Hi Thom, This reminds be of the two worldviews revealed by the research of Professor George Lakoff, a cognitive linguist who wrote Don't Think of An Elephant. His research stemmed from watching a Republican convention to nominate Ronald Reagan and not understanding why this group supported a specific set of policies, and why he, as a progressive, supported a different set of policies. He combined his knowledge of language with the works of neuroscience and funcional MRIs to conclude there are two worldviews that start with the family and are reflected in our politics and economics. There is the Strict Father (authoritarian) family model and the Nurturent Parents model.

The authoritarian Strict Father model includes an imaginary social hierarchy to justify inequality, severe punishment as the main tool for teaching contradictory ideas that maintain inequality, which also requires suppression of our innate ability to empathize.

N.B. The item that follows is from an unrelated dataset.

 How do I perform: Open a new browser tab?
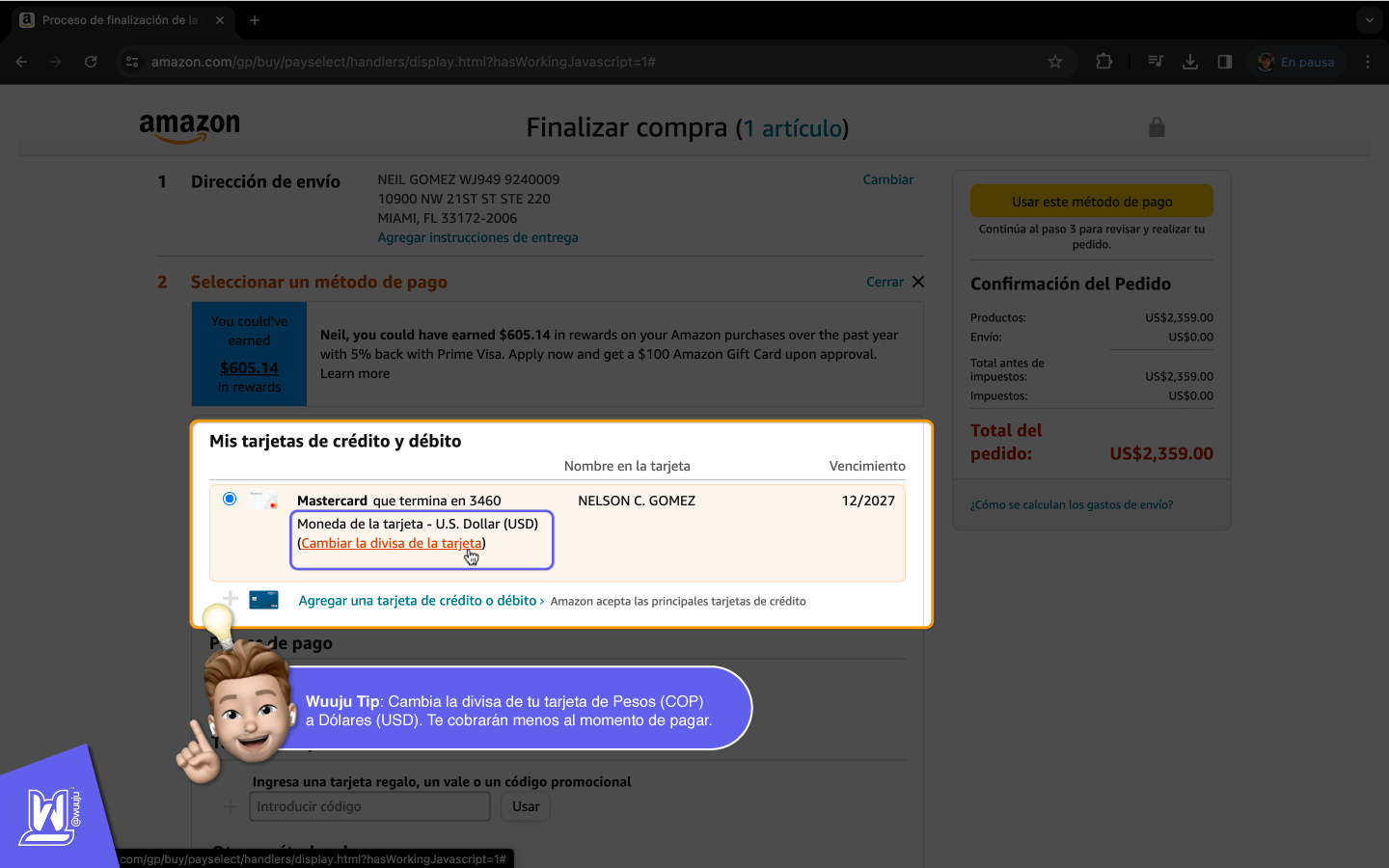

Add to that a lack of understanding of systemic causation that leads to believing the individual is totally in control and individually responsible for one's survival, which also supports their idea of inequality as morally right.

On the other hand, Nurturent Parents understand systemic causation, believe in equality, use critical thinking as their primary teaching tool, and amplify our ability to empathize.

This two worldviews lead to two oppositional sets of political and economic policies.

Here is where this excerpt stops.